Russian bomber intercepted near Alaska as search continues for downed ‘objects’




Lee Berthiaume, The Canadian Press



Posted Tuesday, February 14, 2023 8:13 pm EST




After days of shooting down unidentified “objects,” Canadian and US warplanes scrambled to intercept four Russian military jets Monday night as they hovered over US airspace.

The North American Aerospace Defense Command, which spotted the group of long-range bombers and Russian fighter escorts as it approached Alaska, described the incident as a normal occurrence that posed no threat.

Norad also dismissed the Russian flight as unrelated to the series of suspicious balloons shot down in the skies over North America, even as the search for remains of those objects continued Tuesday over the central Yukon and Lake Huron.

Air traffic observers were first alerted to another possible incident Monday night when they noticed a Canadian Armed Forces aircraft heading northwest from Cold Lake, Alta., using a call sign associated with air intercepts.

The CC-150 Polaris refueling plane, whose flight path from Cold Lake can be traced on open source websites, returned home in the predawn hours Tuesday morning. The Air Force said the CF-18s have also been deployed alongside US aircraft.

In a statement issued hours later, Norad revealed that it had intercepted a group of Russian aircraft made up of Tu-95 long-range bombers and Su-35 fighter jets as they approached Alaskan airspace.

“The Russian aircraft remained in international airspace and did not enter American or Canadian sovereign airspace,” Norad said. “This Russian activity… is not seen as a threat, nor is it seen as a provocation.”

The appearance of a Russian military plane near Alaska comes after a US warplane shot down what authorities described as an “object” but increasingly appears to have been a balloon, off the northeast coast of the state. on Friday.

A second “object” was destroyed over central Yukon on Saturday and a third over Lake Huron on Sunday. Authorities have said little about the objects, although Prime Minister Justin Trudeau indicated on Tuesday that they are balloons.
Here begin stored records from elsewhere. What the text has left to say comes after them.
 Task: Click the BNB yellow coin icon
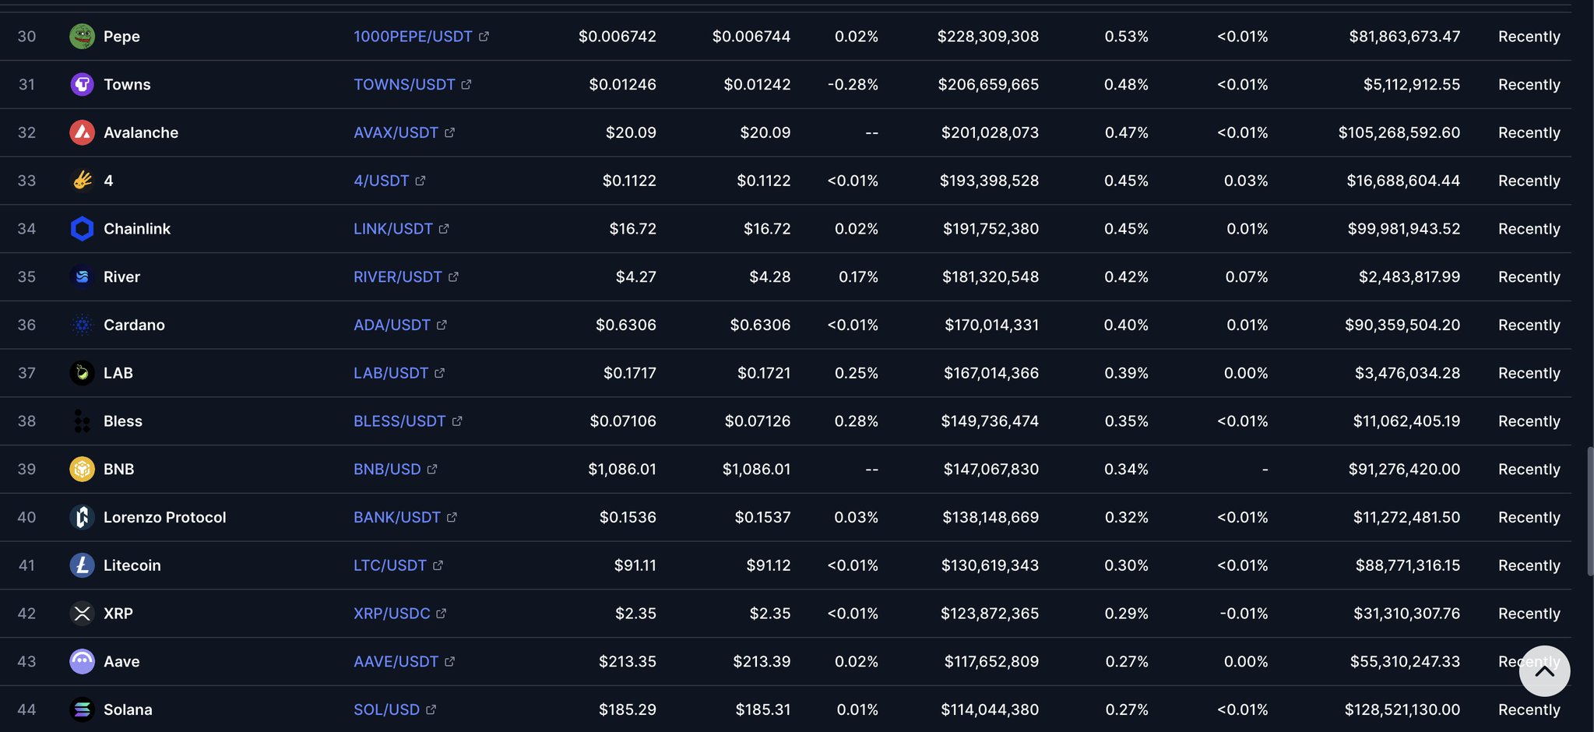pos(82,469)
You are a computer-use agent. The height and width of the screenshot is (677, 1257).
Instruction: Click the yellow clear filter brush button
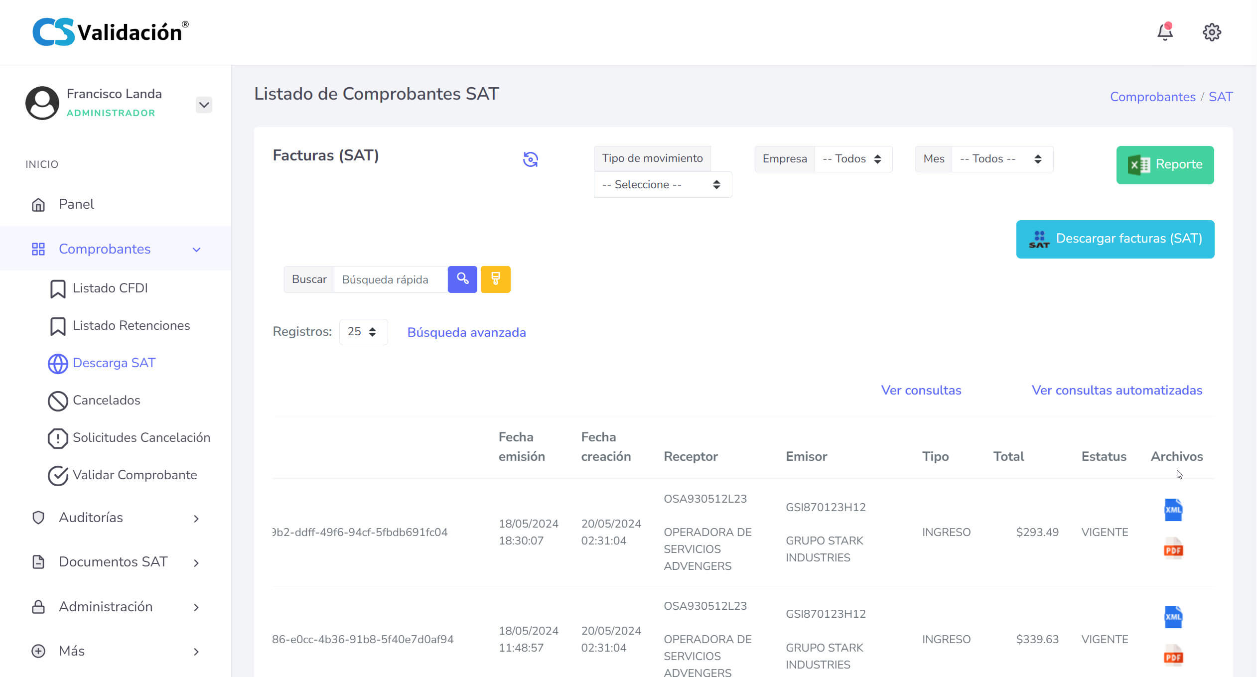point(495,279)
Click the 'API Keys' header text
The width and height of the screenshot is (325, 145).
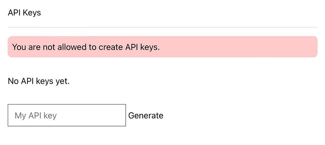(x=24, y=13)
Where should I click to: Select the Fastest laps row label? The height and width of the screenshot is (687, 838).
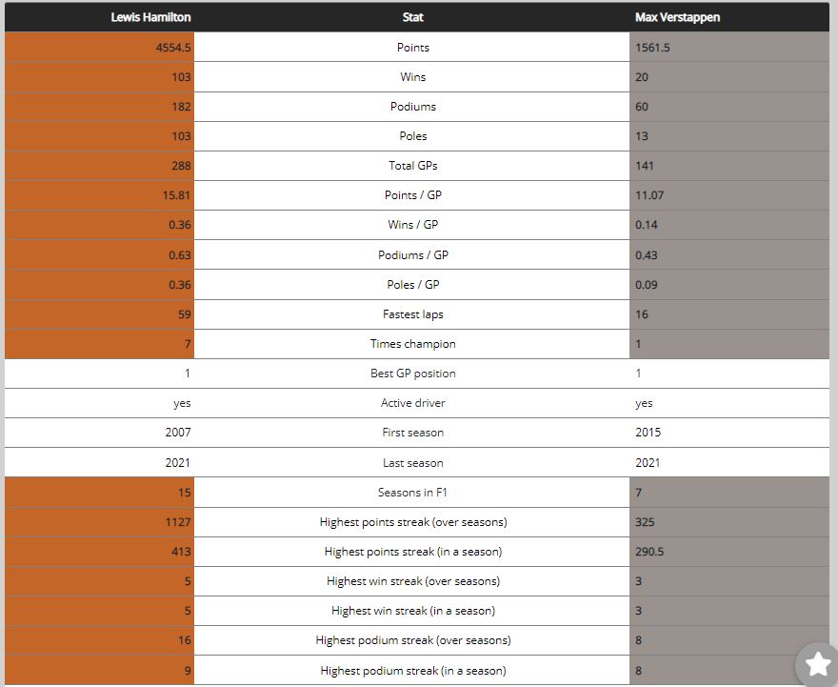[412, 313]
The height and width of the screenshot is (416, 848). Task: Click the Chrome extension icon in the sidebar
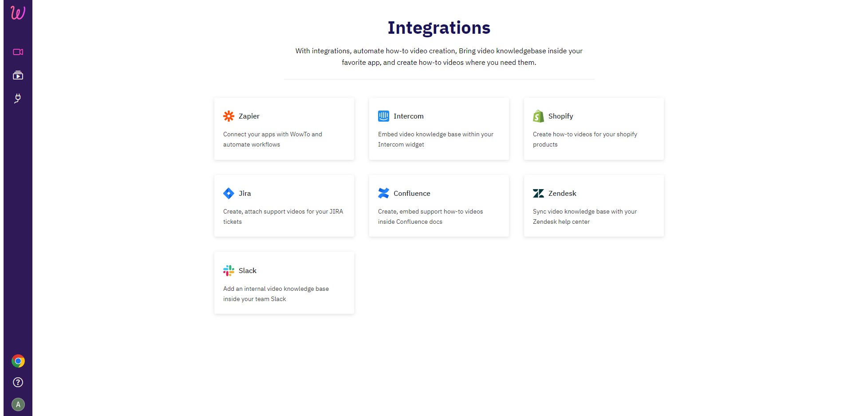[x=18, y=361]
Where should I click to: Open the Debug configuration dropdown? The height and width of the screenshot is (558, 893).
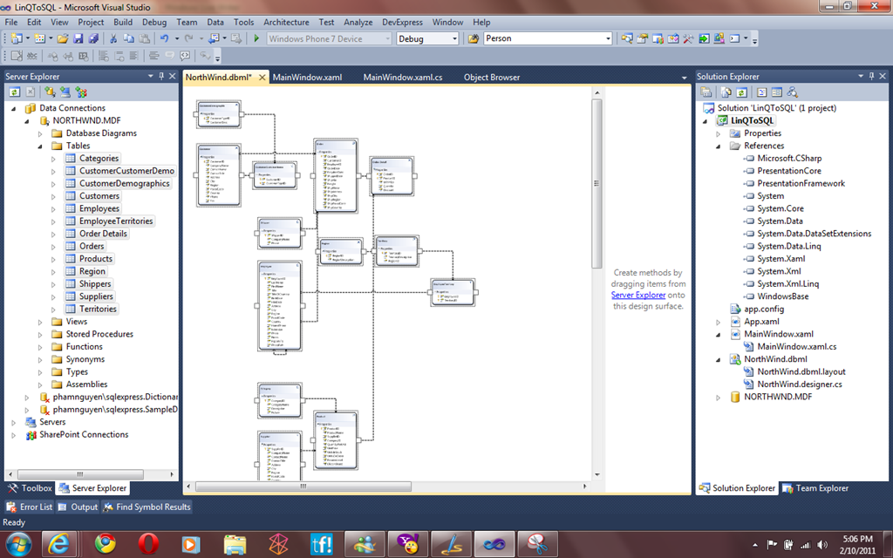[x=453, y=38]
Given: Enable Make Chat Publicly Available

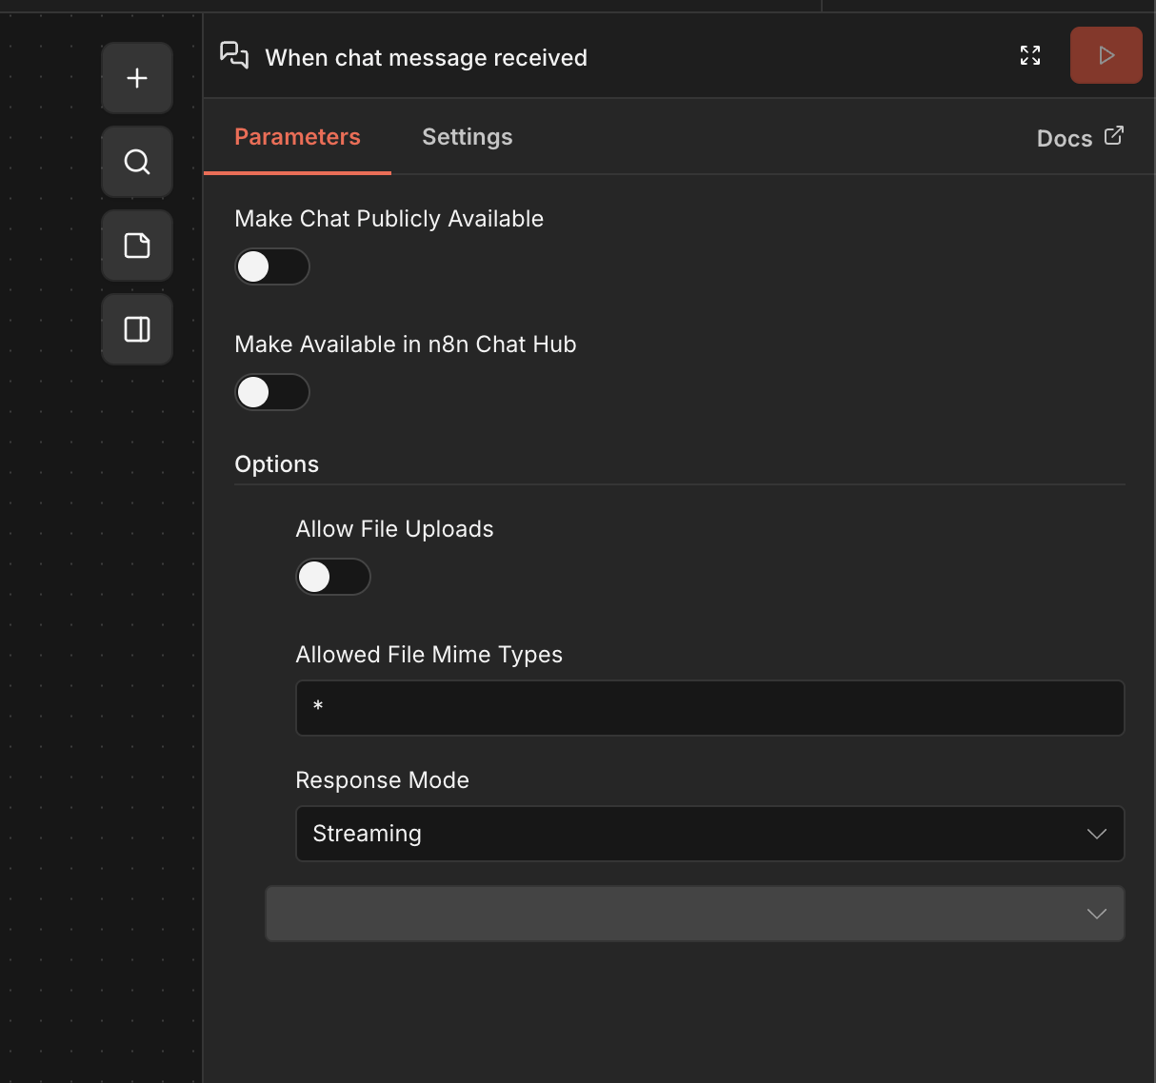Looking at the screenshot, I should pos(272,266).
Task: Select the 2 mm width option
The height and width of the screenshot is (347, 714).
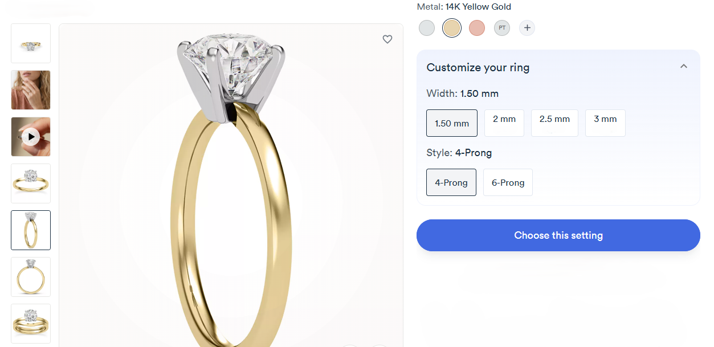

“What we are seeing is that there are a variety of different balloons that appear to be different sizes and numbers,” he told reporters before meeting cabinet ministers on Parliament Hill.

“We are now continuing to do as much searching as we can to try to find and recover these items to learn more about them. What is very clear is that they were a threat to civilian travel, to commercial aircraft.”

In its statement, Norad ruled out any direct connection between these alleged balloons and the deployment of Russian bombers to North America, which Moscow has done sporadically since 2007.

“Norad also assesses that this Russian flight activity is in no way related to recent operations by Norad and US Northern Command associated with airborne objects over North America over the past two weeks,” it said.

Norad did not say whether there have been any other long-range Russian bomber flights this year, or how many there were last year.

Meanwhile, as the Canadian and US militaries continued to scan the skies for more potential threats, efforts to recover debris from downed objects in the Yukon and Lake Huron were making little progress.

In an update outside the House of Commons, Public Safety Minister Marco Mendicino and Fisheries Minister Joyce Murray, head of the Canadian Coast Guard, said the wreckage had not yet been recovered.

“It is important to highlight that the sections of land in the Yukon where operations are being carried out are very remote, difficult to access, and even more so given the current conditions,” Mendicino said.

“Given the fact that there is a lot of snow, a lot of wind, etcetera, you will appreciate that this will take some time.”

Officials were also trying to determine where the object landed in Lake Huron. A US warplane destroyed it with a second missile after it missed the first on Sunday, US Army top commander General Mark Milley told reporters in Brussels.

Mendicino did not speculate on how long the two searches, which come at the same time as US officials search the seas off the Alaskan coast for the third object, would continue.

“It’s important to defer to the experts in the field, so the Military, RCMP and Coast Guard will be better placed to provide answers to those questions,” he said.

“I’ll just say that I know there’s a lot of constant curiosity to get to the bottom of all of this. I’m aware of. And that’s why we provided a report from those agencies yesterday, and we’ll continue to look to them to answer those questions.”